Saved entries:
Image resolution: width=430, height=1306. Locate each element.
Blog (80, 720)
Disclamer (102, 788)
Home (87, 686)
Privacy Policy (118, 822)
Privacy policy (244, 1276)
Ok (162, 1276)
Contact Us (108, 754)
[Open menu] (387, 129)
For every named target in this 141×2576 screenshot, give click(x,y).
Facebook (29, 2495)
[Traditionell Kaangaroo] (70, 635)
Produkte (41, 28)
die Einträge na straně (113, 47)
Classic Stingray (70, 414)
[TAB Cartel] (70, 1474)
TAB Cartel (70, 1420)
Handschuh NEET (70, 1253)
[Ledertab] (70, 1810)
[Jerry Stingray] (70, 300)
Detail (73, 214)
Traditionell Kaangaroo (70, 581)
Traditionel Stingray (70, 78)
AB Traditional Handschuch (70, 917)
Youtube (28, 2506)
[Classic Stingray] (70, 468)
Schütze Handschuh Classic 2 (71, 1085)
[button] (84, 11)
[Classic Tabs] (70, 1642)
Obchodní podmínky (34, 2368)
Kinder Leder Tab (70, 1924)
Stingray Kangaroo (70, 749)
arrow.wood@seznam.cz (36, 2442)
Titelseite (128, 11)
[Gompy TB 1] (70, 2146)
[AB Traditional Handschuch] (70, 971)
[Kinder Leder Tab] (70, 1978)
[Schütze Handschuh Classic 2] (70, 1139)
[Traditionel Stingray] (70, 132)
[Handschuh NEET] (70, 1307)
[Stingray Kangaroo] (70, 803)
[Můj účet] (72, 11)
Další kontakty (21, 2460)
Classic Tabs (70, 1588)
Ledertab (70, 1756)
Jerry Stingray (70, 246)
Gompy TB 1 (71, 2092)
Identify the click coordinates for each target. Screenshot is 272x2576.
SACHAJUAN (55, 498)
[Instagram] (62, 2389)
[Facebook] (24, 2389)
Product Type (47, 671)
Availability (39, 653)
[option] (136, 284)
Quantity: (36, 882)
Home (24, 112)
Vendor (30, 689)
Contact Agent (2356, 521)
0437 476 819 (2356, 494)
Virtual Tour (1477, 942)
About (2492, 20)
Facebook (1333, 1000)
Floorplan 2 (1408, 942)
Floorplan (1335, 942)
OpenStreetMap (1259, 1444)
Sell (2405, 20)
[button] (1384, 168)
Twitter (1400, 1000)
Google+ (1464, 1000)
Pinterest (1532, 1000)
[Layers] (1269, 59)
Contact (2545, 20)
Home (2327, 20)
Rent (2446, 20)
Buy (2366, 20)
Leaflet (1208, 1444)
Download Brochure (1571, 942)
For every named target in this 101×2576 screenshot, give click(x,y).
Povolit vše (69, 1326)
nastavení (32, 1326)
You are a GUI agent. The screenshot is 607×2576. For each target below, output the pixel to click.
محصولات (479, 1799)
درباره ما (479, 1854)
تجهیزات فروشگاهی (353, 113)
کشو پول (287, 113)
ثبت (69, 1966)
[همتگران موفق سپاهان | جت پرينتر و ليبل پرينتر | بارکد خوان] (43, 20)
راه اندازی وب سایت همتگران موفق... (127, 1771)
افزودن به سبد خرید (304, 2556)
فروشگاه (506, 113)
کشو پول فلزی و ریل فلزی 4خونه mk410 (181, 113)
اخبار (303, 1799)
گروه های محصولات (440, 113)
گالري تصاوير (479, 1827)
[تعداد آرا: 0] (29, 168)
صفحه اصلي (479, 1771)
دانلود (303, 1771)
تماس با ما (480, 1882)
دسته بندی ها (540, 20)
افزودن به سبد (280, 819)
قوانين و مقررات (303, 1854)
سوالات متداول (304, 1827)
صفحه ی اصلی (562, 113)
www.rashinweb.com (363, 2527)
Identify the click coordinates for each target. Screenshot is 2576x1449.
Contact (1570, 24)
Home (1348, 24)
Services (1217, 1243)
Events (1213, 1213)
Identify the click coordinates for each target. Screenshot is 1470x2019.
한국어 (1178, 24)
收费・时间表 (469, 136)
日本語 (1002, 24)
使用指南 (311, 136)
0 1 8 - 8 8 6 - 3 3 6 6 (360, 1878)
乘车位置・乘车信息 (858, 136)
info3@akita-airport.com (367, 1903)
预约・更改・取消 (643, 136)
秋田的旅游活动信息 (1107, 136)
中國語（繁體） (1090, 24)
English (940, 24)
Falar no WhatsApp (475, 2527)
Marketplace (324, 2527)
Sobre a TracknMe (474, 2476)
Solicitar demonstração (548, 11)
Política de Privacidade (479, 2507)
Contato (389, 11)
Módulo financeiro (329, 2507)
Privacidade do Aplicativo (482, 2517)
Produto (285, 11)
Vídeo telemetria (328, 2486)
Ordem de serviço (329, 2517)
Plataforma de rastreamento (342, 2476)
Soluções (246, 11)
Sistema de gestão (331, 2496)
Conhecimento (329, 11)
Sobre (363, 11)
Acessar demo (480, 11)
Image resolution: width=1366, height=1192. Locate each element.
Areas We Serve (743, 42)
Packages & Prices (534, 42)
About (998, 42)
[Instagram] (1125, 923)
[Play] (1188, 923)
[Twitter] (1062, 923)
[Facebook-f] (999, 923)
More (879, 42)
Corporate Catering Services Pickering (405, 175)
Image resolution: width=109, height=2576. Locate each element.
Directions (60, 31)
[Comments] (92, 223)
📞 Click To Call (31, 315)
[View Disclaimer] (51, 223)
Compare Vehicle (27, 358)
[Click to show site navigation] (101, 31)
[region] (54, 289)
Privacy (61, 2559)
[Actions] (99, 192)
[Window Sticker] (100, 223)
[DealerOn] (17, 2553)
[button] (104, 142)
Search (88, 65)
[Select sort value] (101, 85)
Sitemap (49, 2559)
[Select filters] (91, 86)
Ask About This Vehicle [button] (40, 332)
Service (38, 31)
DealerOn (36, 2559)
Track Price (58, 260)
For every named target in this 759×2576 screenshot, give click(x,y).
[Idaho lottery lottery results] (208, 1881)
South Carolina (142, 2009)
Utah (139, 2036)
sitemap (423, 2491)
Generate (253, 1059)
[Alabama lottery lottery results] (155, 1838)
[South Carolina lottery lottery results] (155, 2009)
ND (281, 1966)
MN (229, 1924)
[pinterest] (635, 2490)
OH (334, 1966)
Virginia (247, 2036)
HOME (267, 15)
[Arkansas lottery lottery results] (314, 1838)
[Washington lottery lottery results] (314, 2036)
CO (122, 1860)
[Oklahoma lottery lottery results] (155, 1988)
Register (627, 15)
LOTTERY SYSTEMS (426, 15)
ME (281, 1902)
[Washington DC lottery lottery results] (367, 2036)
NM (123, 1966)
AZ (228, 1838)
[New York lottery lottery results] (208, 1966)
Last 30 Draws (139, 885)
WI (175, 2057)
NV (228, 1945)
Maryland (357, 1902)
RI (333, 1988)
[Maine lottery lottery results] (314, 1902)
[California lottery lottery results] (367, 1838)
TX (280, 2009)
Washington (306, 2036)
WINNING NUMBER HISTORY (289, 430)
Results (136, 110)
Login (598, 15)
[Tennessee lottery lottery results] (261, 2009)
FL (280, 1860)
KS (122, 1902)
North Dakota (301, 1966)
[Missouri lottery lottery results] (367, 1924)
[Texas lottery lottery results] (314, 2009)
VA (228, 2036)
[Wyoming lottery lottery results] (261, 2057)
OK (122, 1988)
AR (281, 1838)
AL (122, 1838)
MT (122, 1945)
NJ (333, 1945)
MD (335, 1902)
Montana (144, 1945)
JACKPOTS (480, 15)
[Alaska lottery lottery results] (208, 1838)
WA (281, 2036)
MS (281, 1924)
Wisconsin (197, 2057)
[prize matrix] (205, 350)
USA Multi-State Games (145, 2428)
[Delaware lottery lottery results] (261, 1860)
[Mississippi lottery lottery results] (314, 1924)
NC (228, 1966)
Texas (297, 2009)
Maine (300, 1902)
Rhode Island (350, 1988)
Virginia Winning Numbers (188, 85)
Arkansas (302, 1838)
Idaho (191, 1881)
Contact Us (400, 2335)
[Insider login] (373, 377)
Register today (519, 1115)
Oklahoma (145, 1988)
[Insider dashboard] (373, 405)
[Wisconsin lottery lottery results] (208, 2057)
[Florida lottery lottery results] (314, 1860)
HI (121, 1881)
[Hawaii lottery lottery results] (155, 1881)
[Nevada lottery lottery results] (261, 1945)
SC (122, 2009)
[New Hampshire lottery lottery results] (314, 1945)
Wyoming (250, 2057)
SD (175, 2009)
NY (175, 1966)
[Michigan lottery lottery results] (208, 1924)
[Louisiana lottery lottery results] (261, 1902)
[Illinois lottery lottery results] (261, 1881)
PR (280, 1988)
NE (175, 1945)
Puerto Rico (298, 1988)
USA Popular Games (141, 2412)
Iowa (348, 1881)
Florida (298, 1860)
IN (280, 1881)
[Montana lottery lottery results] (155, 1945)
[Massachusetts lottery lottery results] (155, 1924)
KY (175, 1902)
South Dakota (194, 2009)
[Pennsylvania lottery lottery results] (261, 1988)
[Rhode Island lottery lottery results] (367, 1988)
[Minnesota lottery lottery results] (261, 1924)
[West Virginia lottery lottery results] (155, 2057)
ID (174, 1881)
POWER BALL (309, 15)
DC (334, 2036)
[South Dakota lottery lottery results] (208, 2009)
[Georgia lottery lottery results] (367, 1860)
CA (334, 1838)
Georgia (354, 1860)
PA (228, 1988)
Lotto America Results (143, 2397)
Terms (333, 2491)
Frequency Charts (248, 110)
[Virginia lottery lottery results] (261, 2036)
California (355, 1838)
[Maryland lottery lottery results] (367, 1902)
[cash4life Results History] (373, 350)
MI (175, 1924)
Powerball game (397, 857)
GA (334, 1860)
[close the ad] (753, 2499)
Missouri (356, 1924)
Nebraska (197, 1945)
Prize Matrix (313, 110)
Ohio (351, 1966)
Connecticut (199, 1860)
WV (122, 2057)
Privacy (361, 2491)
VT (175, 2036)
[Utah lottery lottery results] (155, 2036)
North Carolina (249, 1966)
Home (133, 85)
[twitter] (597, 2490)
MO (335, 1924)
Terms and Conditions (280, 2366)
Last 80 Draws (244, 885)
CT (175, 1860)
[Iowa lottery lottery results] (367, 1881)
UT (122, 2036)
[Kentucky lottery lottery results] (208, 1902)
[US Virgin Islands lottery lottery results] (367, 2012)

#### [Exercise brief]
With the first line being the one containing "Facebook (29, 2495)" and the last line the one containing "Twitter (1400, 1000)", transcribe exactly the lines above that fall in that range.

#### [Response to the task]
Facebook (29, 2495)
[Traditionell Kaangaroo] (70, 635)
Produkte (41, 28)
die Einträge na straně (113, 47)
Classic Stingray (70, 414)
[TAB Cartel] (70, 1474)
TAB Cartel (70, 1420)
Handschuh NEET (70, 1253)
[Ledertab] (70, 1810)
[Jerry Stingray] (70, 300)
Detail (73, 214)
Traditionell Kaangaroo (70, 581)
Traditionel Stingray (70, 78)
AB Traditional Handschuch (70, 917)
Youtube (28, 2506)
[Classic Stingray] (70, 468)
Schütze Handschuh Classic 2 (71, 1085)
[button] (84, 11)
[Classic Tabs] (70, 1642)
Obchodní podmínky (34, 2368)
Kinder Leder Tab (70, 1924)
Stingray Kangaroo (70, 749)
arrow.wood@seznam.cz (36, 2442)
Titelseite (128, 11)
[Gompy TB 1] (70, 2146)
[AB Traditional Handschuch] (70, 971)
[Kinder Leder Tab] (70, 1978)
[Schütze Handschuh Classic 2] (70, 1139)
[Traditionel Stingray] (70, 132)
[Handschuh NEET] (70, 1307)
[Stingray Kangaroo] (70, 803)
[Můj účet] (72, 11)
Další kontakty (21, 2460)
Classic Tabs (70, 1588)
Ledertab (70, 1756)
Jerry Stingray (70, 246)
Gompy TB 1 (71, 2092)
Identify the click coordinates for each target. Screenshot is 272x2576.
SACHAJUAN (55, 498)
[Instagram] (62, 2389)
[Facebook] (24, 2389)
Product Type (47, 671)
Availability (39, 653)
[option] (136, 284)
Quantity: (36, 882)
Home (24, 112)
Vendor (30, 689)
Contact Agent (2356, 521)
0437 476 819 (2356, 494)
Virtual Tour (1477, 942)
About (2492, 20)
Facebook (1333, 1000)
Floorplan 2 (1408, 942)
Floorplan (1335, 942)
OpenStreetMap (1259, 1444)
Sell (2405, 20)
[button] (1384, 168)
Twitter (1400, 1000)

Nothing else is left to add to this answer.